Grace's Mosaic Moments

Saturday, November 2, 2013

Spain, Part 1

Continuing our travels in Portugal and Spain:

We drove north from Oporto, Portugal, into Spain—first stop, Santiago de Compostela, a pilgrimage site for more than a thousand years. 

Gothicked-up Medieval Cathedral - Santiago de Compostela

Because several of us were interested in La Coruña (Corunna), our guide arranged a side trip there. Of course houses had filled in the space where the battle occurred, both flat ground and the hillside behind, but at least I could now picture it properly and discovered I hadn't mangled the facts too badly when writing Tarleton's Wife. The harbor, I assume, remains the same, except it's now filled with pleasure boats, as well as fishing boats. The town square was also intact and easy to visualize as it was back in January 1809. A bit of the ramparts also remain, now a park in tribute to General Sir John Moore, who died at Corunna. 
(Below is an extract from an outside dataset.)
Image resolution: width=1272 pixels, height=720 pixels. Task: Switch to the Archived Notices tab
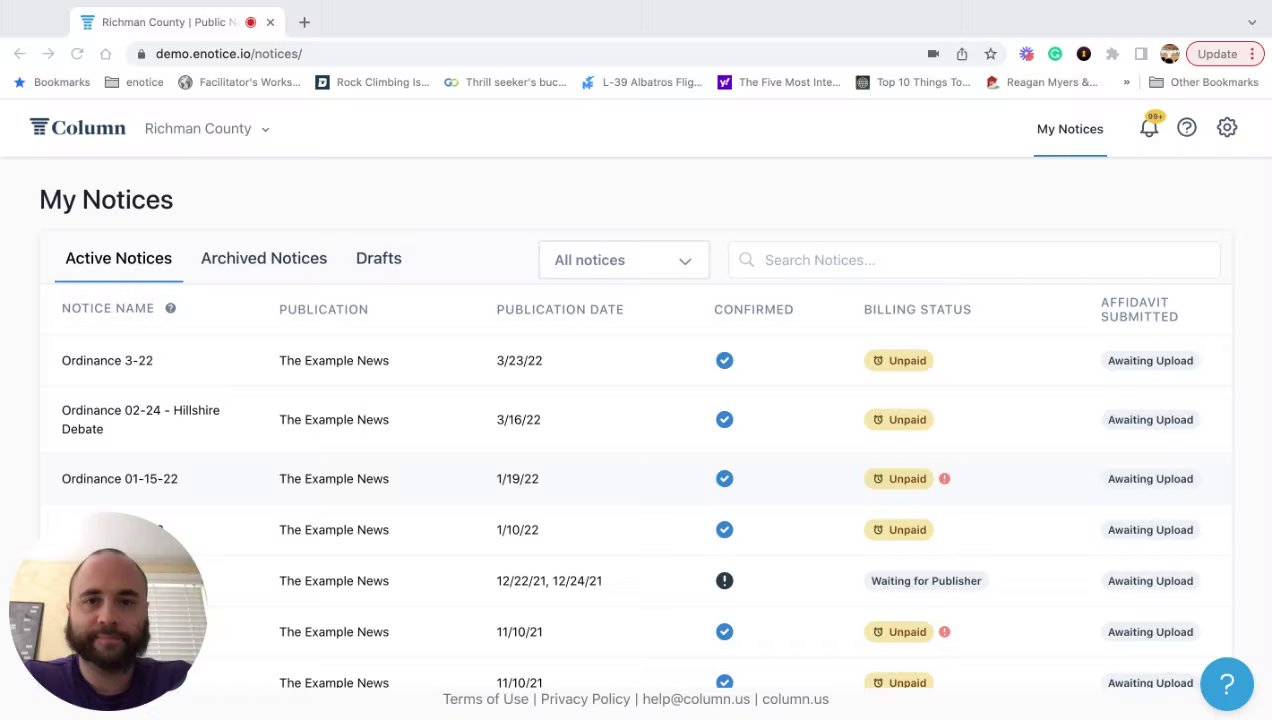(x=264, y=258)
For those who don't know the story, in 1808 an army of 35,000 British and Spanish troops set out to defeat the French on the Iberian Peninsula. It ended with the British army making a nightmarish retreat through the mountains to the Spanish coast, with the French army on their heels. When they got to "Corunna," less than half the necessary ships (245 sent from England) had arrived, and they were forced to fight a battle just outside the town. The British won, holding the French off long enough for those still alive to escape in a mass military evacuation that wouldn't be seen again until Dunkirk in World War II. It was one of the British army's most dramatic moments, though far from its finest hour. [The number of troops involved varies with the telling. Some say 5000 died on the trek through the mountains; some say 10,000 were evacuated, some say more, nearly all of them listed as sick or wounded.]

Harbor at La Coruña

Remaining ramparts at La Coruña
Crèche in Léon cathedral, carved from a single tree trunk
Roman Wall still in use in Lugo
The walled city of Avila

If there are Peninsular War buffs who haven't seen The Pride and the Passion with Gary Cooper and Frank Sinatra - it's worth joining Netflix to see it. Although pure fiction, adapted from The Gun by C. S. Forester, I doubt there's a Regency fan whose heart won't thrill to this one. (Picture Gary Cooper in full Brit naval uniform and a gun as big as most people's houses.) [You don't even want to know how many photos I took of Avila! - while standing at a rest stop on a hill above the city]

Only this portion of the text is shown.